There is a reason both cases followed the same pattern. Shojaee et al. (2025) found that GPT-4 outputs were rated more favourably than expert human answers based not on correctness but on coherence and confidence of tone. This held true even among AI researchers. Fluency performs correctness. The output does not need to be right to feel authoritative. And when something feels authoritative, the cognitive work of evaluation stops before it begins.

What both cases share points to the same two blind spots.

First: trust is forming or locking in every interaction, regardless of whether the output was correct. Users who trust the system stop questioning it. That shift is invisible to your current evaluation apparatus.

Second: the interface is deciding how much thinking to hand back to the user. Most AI interfaces hand back none. The output feels finished. The user accepts. You measured the transaction. You missed the thinking.

And here is what makes that second blind spot more than a measurement problem. Thinking is not passive. It feeds back. When a user accepts without evaluating, that acceptance shapes the next prompt they write, the next request they bring to the interface, the next decision they make using AI-generated output. Weakened judgment produces weakened inputs. Weakened inputs produce outputs that further bypass judgment. The chain does not break suddenly. It wears. The interface is not leaving a neutral gap. It is running a cognitive chain erosion. And that erosion is already running inside your organisation right now, invisibly, in every AI-assisted interaction your staff are having.

This is what I call cognitive chain erosion: each uncritical acceptance weakens the next judgment, which weakens the next prompt, which produces outputs that further bypass evaluation.

If your people are using AI to summarise research, synthesise feedback, or generate recommendations, and the interface produces acceptance rather than evaluation, you are not getting the return you think you are getting. You are getting speed. You are losing judgment quality, decision integrity, and over time institutional intelligence. It does not show up this quarter. It accumulates.

You need different instruments. Not replacements for what you have. Extensions into the layer they cannot see.

Trust delta: did trust increase appropriately, or lock prematurely before it was earned? Interpretive load: did the interface invite reflection, or route around it? Retention gain: did your people own what they engaged with, or skim, nod, and move on?

These are not soft metrics. They are signals of whether your AI is augmenting cognition or outsourcing it. If your evaluation cannot account for them, it is not missing a detail. It is misrepresenting the product's value to your organisation.

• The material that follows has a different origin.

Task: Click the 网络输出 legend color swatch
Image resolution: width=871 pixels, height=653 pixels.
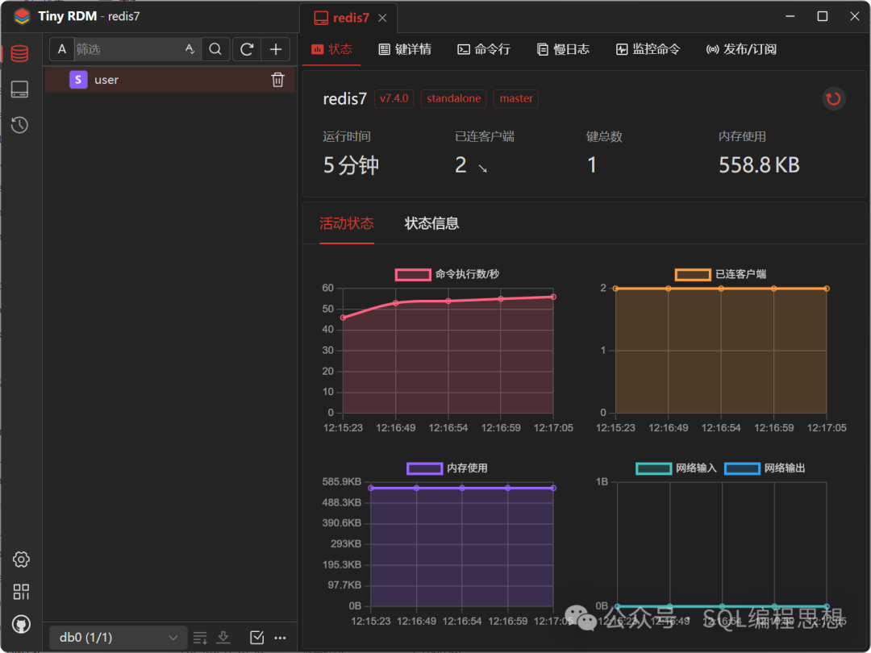Action: [x=742, y=468]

And cognitive chain erosion does not stay inside screens. The erosion running in your chatbot deployment today is the same erosion, at larger scale, when AI moves into the ambient systems, sensors, spatial interfaces, and physical environments your institution already operates. Public spaces, not just chat windows, are becoming AI-mediated zones. The erosion you are not yet measuring on a screen will run in a room, in a building, across an entire service environment, if you do not build the instruments now.

Until you measure thinking, not just output, you are not measuring the experience. You are measuring a proxy for it while the real effects accumulate invisibly.